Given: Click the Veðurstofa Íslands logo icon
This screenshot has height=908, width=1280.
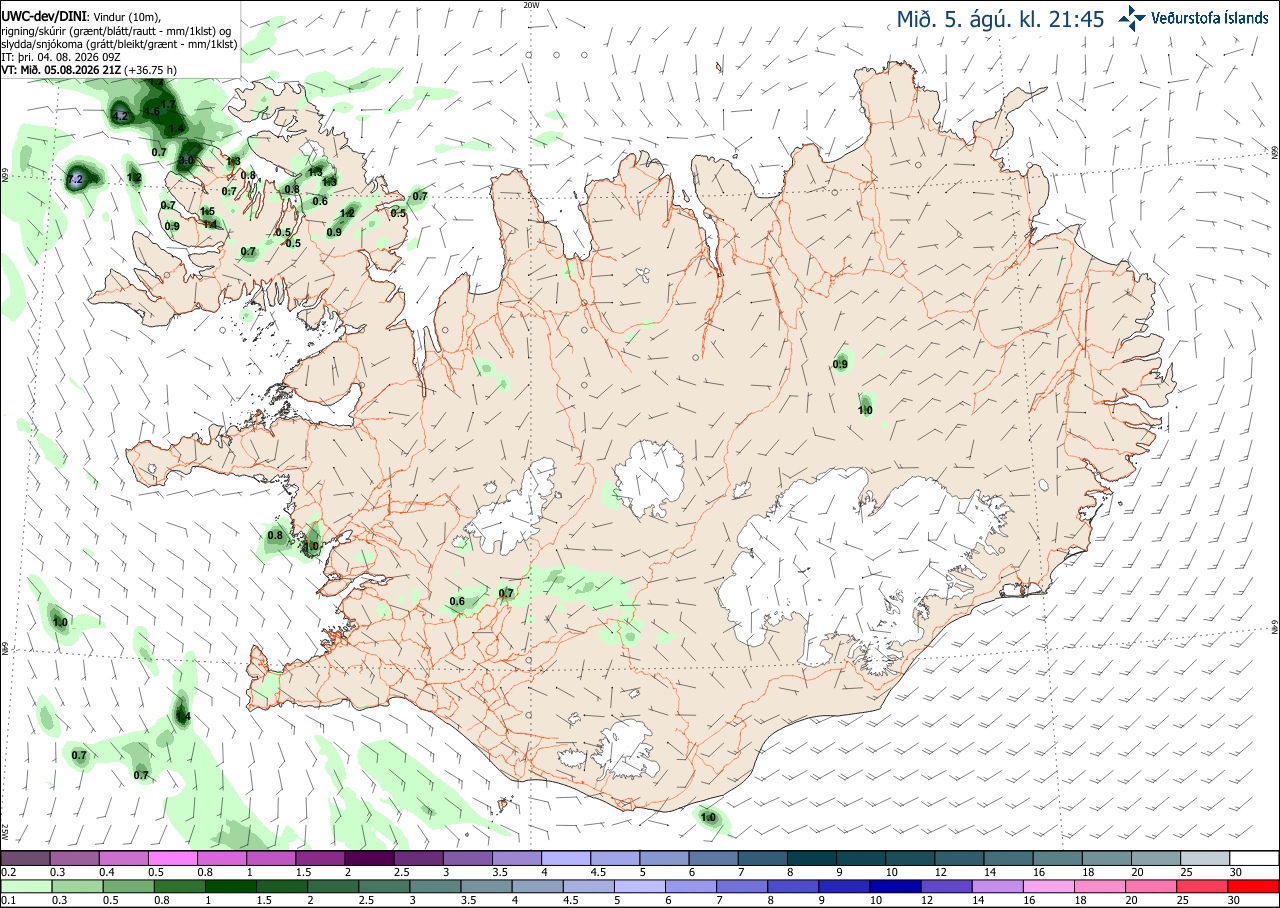Looking at the screenshot, I should click(x=1132, y=17).
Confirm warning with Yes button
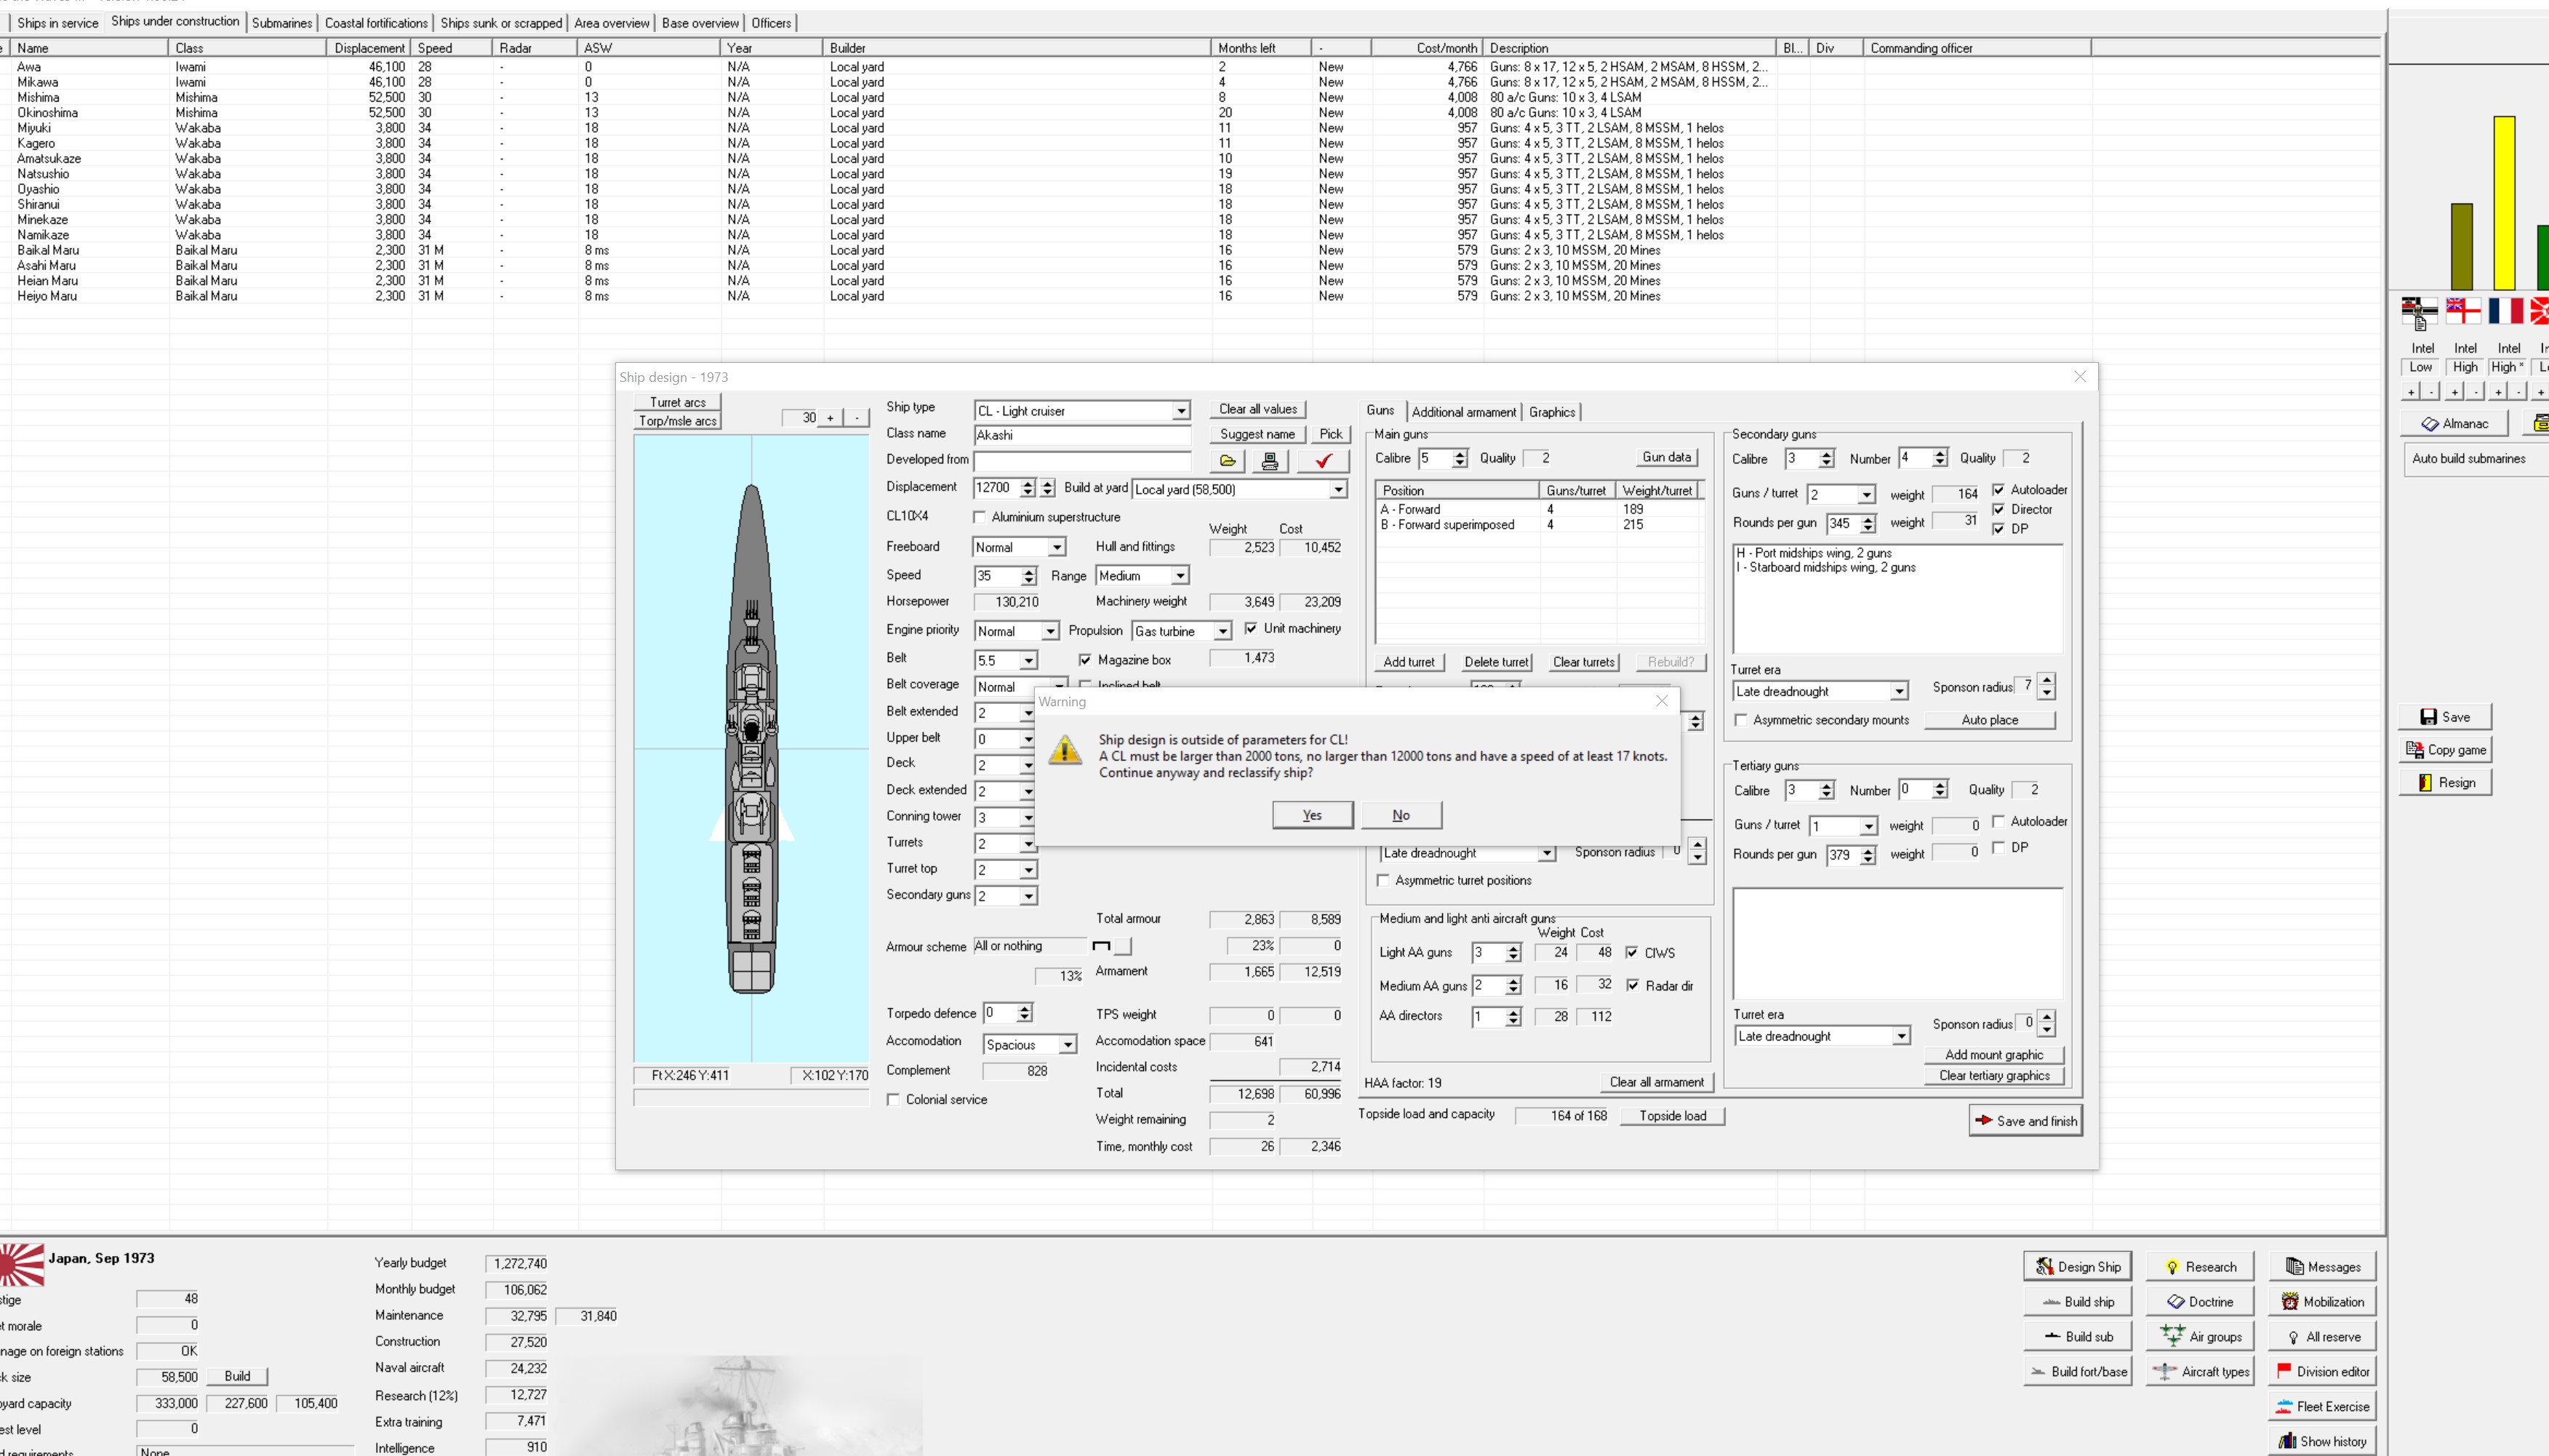Viewport: 2549px width, 1456px height. coord(1312,815)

Problem - Exclude all images and return the listing word for word.

Problem solution -
Given: Click the Veðurstofa Íslands logo icon
This screenshot has height=908, width=1280.
Looking at the screenshot, I should click(x=1132, y=17).
Confirm warning with Yes button
Viewport: 2549px width, 1456px height. coord(1312,815)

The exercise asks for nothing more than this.